A note on the marking of code
Marks for code you submit in answer to a question are based on the code's
correctness and quality (which includes clarity among other things).
Each part of your solution (e.g. each method) will be assessed individually,
relative to the conditions and requirements stated in the questions.
For most programming questions you will be given a main program that
aims to draw out as many bugs as possible. But it will not usually
exhaustively test each part of your solution, so getting the overall program
working correctly does not mean all the individual parts work correctly in
all cases. Therefore you will not automatically get full marks for
correctness just because the main program produces the correct output.
Use Javadoc comments
Each class, method, variable must be documented.
Java coding conventions
Your Java code should follow the standard code conventions for Java, as
defined at this web site:
Note that this is very detailed, and in many details it differs from
what was done in ITI 1120. Read it all very carefully and be sure your
program conforms to its requirements.
Identifiers should be as meaningful as possible and follow these
- Only declare variables that are actually used;
- Do not allocate memory unless necessarily;
- Do not use the same variable for different purposes;
- Local variables should not be confused with instance variables: declare
each variable in its appropriate place;
- Every variable should have a comment describing its purpose. Be brief.

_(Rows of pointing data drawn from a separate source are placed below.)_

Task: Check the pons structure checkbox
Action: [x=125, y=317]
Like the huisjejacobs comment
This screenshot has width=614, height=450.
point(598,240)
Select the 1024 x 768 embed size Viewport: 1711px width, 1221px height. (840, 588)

This is called a data dictionary - it should be placed at the beginning of
every method, either before or beside the declarations.
- Good structure is very important. Introduce your own abstract classes
and/or interfaces and decompose your algorithms/methods into
meaningful sub-algorithms/methods whenever this improves clarity.

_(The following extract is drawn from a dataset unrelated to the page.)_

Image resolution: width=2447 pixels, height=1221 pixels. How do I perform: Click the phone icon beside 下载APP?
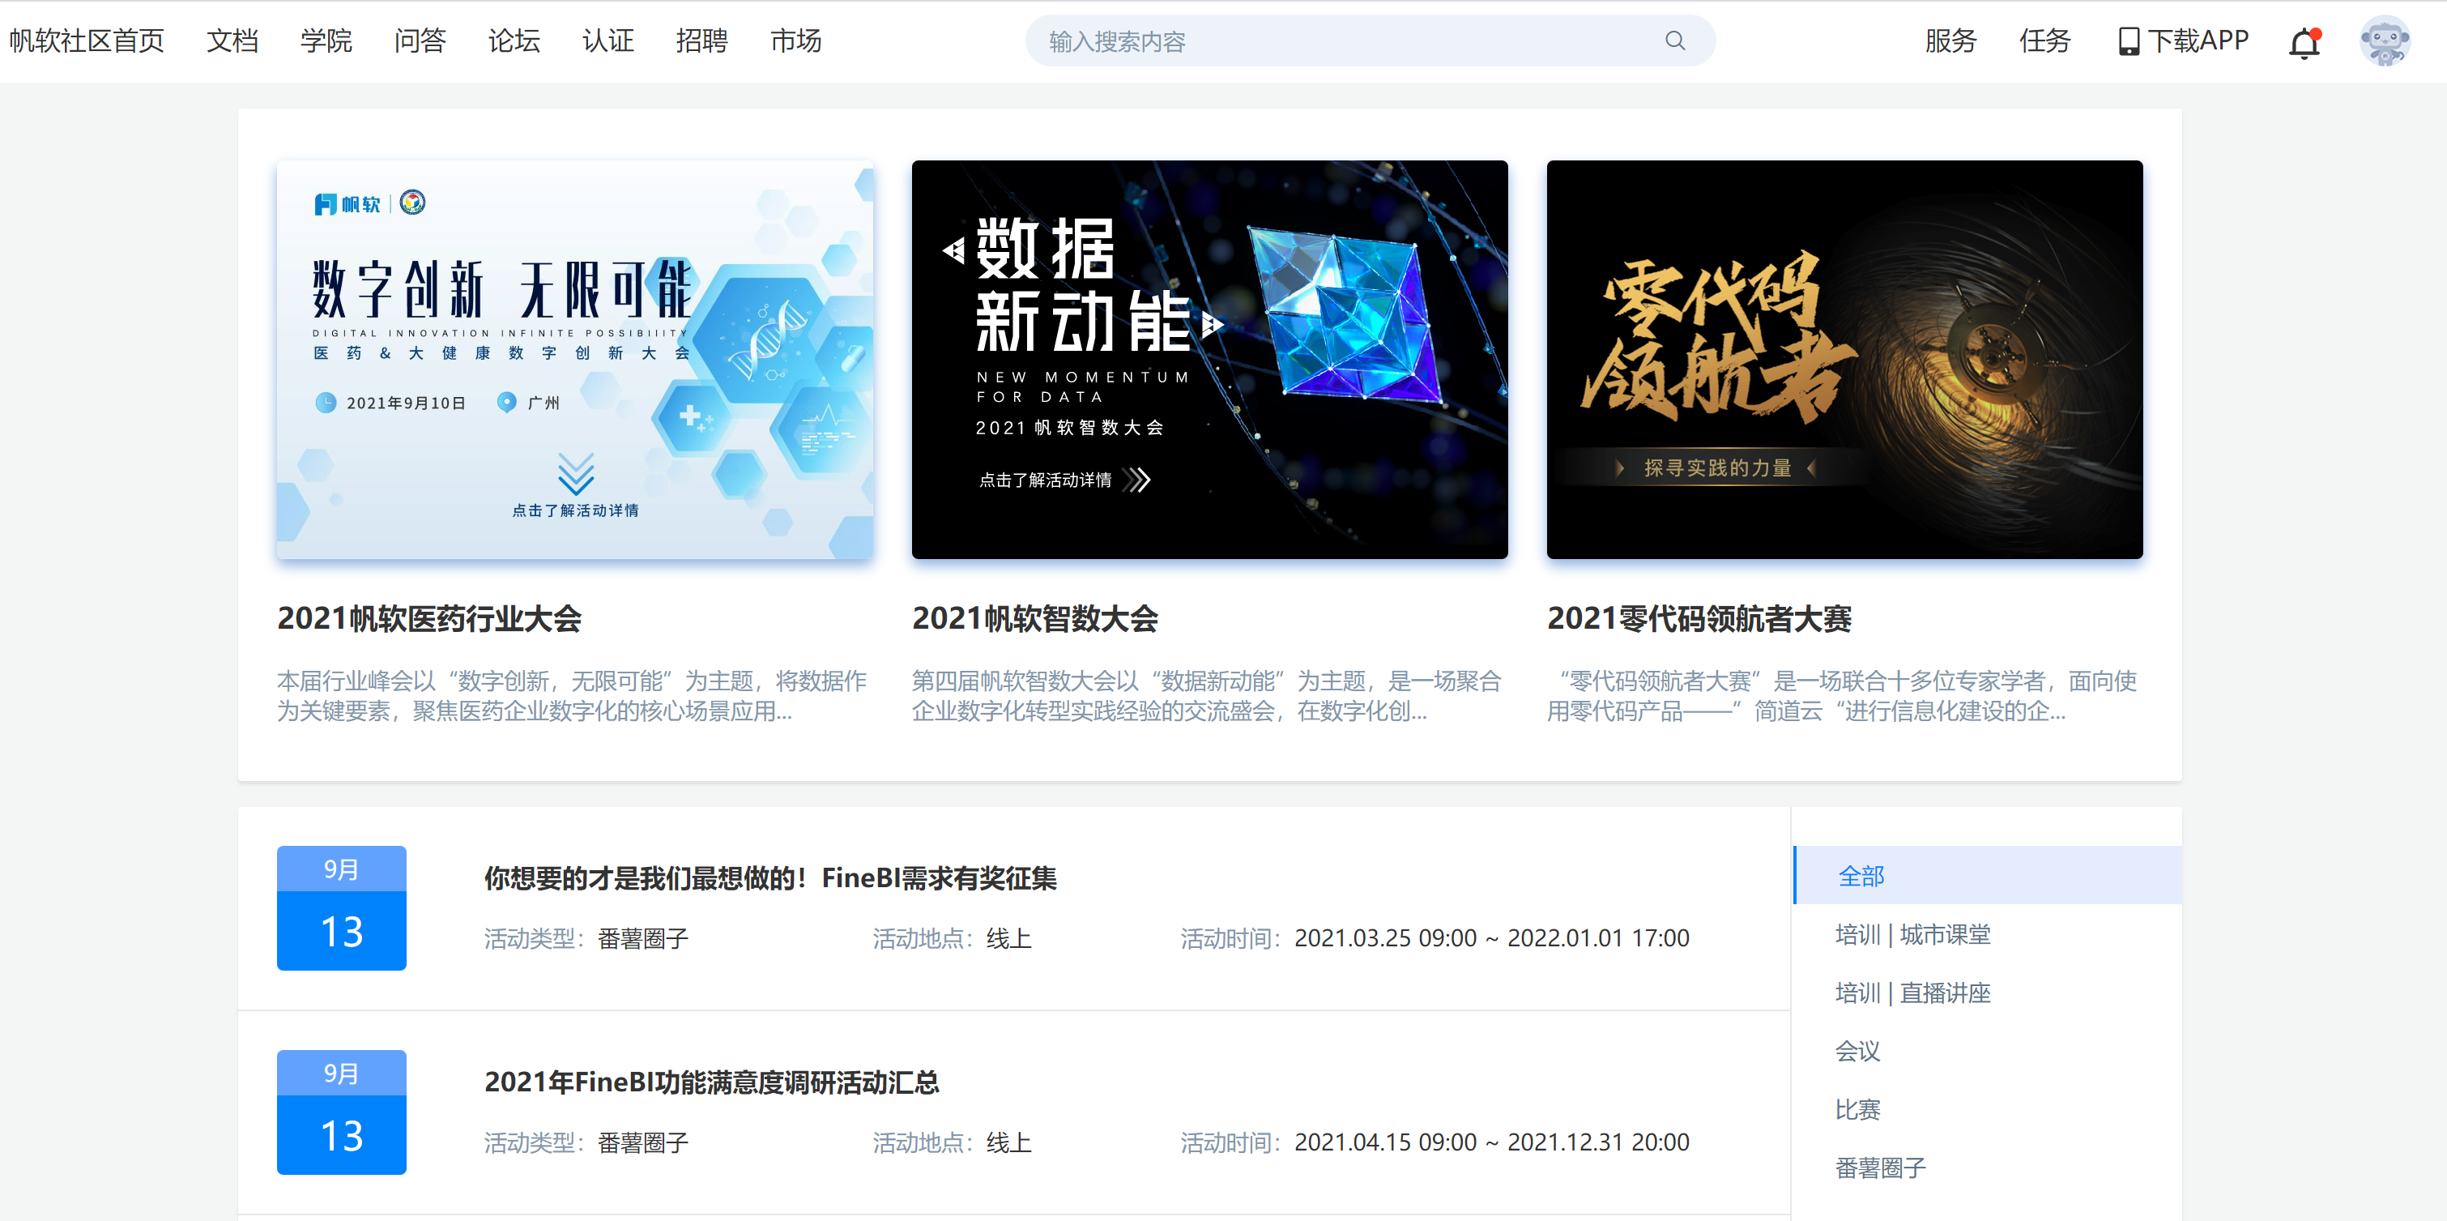tap(2129, 42)
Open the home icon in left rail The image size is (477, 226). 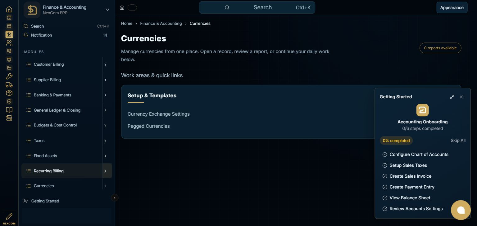(9, 9)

- Each method (including "main") should be preceded by comments describing
its purpose and the algorithm it uses (if the algorithm is very simple,
it needn't be described). These descriptions should be BRIEF.
- Your program must be indented in a systematic way that reflects the
nesting of its statements. There are good editors doing this
automatically for you; ask your TA.
- Output should be nicely spaced and easy to understand.
In particular, it should be easy to understand the output without looking
at the program listing. This means that for every value in your output
you must print a short message explaining the meaning of the value;
- Before your program reads values from the keyboard it must print a
prompt describing what the user is required to enter.